┌─ Provided material

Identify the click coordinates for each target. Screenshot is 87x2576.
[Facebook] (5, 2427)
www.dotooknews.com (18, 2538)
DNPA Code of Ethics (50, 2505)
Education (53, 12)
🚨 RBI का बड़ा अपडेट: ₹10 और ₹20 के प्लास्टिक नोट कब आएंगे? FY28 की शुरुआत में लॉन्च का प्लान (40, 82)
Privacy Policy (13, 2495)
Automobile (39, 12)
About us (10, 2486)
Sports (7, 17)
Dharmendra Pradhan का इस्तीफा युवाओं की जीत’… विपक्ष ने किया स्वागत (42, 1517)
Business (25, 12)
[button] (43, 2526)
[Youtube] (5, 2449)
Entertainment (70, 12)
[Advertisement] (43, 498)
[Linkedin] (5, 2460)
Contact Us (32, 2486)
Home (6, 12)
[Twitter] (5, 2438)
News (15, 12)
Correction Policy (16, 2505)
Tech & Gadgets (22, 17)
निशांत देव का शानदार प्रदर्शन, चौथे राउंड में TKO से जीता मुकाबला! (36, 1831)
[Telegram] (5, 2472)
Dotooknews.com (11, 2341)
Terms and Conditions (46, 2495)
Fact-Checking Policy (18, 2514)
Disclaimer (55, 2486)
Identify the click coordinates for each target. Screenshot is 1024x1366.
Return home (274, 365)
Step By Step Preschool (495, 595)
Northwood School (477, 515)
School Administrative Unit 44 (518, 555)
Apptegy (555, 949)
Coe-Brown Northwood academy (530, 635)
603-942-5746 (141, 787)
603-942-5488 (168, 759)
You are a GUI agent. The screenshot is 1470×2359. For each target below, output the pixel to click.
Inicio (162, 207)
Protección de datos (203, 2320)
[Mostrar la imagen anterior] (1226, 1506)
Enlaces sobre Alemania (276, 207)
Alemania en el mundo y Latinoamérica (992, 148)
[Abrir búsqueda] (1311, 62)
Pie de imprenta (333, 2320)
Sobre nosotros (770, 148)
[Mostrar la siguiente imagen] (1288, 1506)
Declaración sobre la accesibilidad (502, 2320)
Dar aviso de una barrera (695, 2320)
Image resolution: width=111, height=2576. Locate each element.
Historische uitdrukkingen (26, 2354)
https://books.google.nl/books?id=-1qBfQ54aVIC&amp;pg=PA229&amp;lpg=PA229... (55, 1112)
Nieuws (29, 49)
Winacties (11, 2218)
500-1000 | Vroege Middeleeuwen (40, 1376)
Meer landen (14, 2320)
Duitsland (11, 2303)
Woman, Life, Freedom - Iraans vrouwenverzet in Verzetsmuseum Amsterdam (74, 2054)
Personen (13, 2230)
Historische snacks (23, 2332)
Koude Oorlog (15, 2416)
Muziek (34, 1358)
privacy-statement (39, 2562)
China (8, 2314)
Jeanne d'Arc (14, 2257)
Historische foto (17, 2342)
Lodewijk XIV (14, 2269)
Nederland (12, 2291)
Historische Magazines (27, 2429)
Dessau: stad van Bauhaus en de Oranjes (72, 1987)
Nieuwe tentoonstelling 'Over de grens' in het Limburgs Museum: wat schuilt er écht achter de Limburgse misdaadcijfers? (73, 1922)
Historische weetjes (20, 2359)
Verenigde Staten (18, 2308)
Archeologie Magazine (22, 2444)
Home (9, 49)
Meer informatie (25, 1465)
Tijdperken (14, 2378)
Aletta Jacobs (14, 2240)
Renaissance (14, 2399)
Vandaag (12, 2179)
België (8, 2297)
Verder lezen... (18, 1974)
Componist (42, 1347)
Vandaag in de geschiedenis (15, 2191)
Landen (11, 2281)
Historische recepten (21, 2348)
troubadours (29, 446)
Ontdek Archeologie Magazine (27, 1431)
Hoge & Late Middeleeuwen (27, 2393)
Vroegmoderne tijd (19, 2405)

└─

▸ Work task
Extract each line of the material exactly as it stands.

▸ Solution below
Identify the click coordinates for each target. Screenshot is 87x2576.
[Facebook] (5, 2427)
www.dotooknews.com (18, 2538)
DNPA Code of Ethics (50, 2505)
Education (53, 12)
🚨 RBI का बड़ा अपडेट: ₹10 और ₹20 के प्लास्टिक नोट कब आएंगे? FY28 की शुरुआत में लॉन्च का प्लान (40, 82)
Privacy Policy (13, 2495)
Automobile (39, 12)
About us (10, 2486)
Sports (7, 17)
Dharmendra Pradhan का इस्तीफा युवाओं की जीत’… विपक्ष ने किया स्वागत (42, 1517)
Business (25, 12)
[button] (43, 2526)
[Youtube] (5, 2449)
Entertainment (70, 12)
[Advertisement] (43, 498)
[Linkedin] (5, 2460)
Contact Us (32, 2486)
Home (6, 12)
[Twitter] (5, 2438)
News (15, 12)
Correction Policy (16, 2505)
Tech & Gadgets (22, 17)
निशांत देव का शानदार प्रदर्शन, चौथे राउंड में TKO से जीता मुकाबला! (36, 1831)
[Telegram] (5, 2472)
Dotooknews.com (11, 2341)
Terms and Conditions (46, 2495)
Fact-Checking Policy (18, 2514)
Disclaimer (55, 2486)
Identify the click coordinates for each target. Screenshot is 1024x1366.
Return home (274, 365)
Step By Step Preschool (495, 595)
Northwood School (477, 515)
School Administrative Unit 44 (518, 555)
Apptegy (555, 949)
Coe-Brown Northwood academy (530, 635)
603-942-5746 (141, 787)
603-942-5488 (168, 759)
You are a GUI agent. The screenshot is 1470×2359. For each target below, output the pixel to click.
Inicio (162, 207)
Protección de datos (203, 2320)
[Mostrar la imagen anterior] (1226, 1506)
Enlaces sobre Alemania (276, 207)
Alemania en el mundo y Latinoamérica (992, 148)
[Abrir búsqueda] (1311, 62)
Pie de imprenta (333, 2320)
Sobre nosotros (770, 148)
[Mostrar la siguiente imagen] (1288, 1506)
Declaración sobre la accesibilidad (502, 2320)
Dar aviso de una barrera (695, 2320)
Image resolution: width=111, height=2576. Locate each element.
Historische uitdrukkingen (26, 2354)
https://books.google.nl/books?id=-1qBfQ54aVIC&amp;pg=PA229&amp;lpg=PA229... (55, 1112)
Nieuws (29, 49)
Winacties (11, 2218)
500-1000 | Vroege Middeleeuwen (40, 1376)
Meer landen (14, 2320)
Duitsland (11, 2303)
Woman, Life, Freedom - Iraans vrouwenverzet in Verzetsmuseum Amsterdam (74, 2054)
Personen (13, 2230)
Historische snacks (23, 2332)
Koude Oorlog (15, 2416)
Muziek (34, 1358)
privacy-statement (39, 2562)
China (8, 2314)
Jeanne d'Arc (14, 2257)
Historische foto (17, 2342)
Lodewijk XIV (14, 2269)
Nederland (12, 2291)
Historische Magazines (27, 2429)
Dessau: stad van Bauhaus en de Oranjes (72, 1987)
Nieuwe tentoonstelling 'Over de grens' in het Limburgs Museum: wat schuilt er écht achter de Limburgse misdaadcijfers? (73, 1922)
Historische weetjes (20, 2359)
Verenigde Staten (18, 2308)
Archeologie Magazine (22, 2444)
Home (9, 49)
Meer informatie (25, 1465)
Tijdperken (14, 2378)
Aletta Jacobs (14, 2240)
Renaissance (14, 2399)
Vandaag (12, 2179)
België (8, 2297)
Verder lezen... (18, 1974)
Componist (42, 1347)
Vandaag in de geschiedenis (15, 2191)
Landen (11, 2281)
Historische recepten (21, 2348)
troubadours (29, 446)
Ontdek Archeologie Magazine (27, 1431)
Hoge & Late Middeleeuwen (27, 2393)
Vroegmoderne tijd (19, 2405)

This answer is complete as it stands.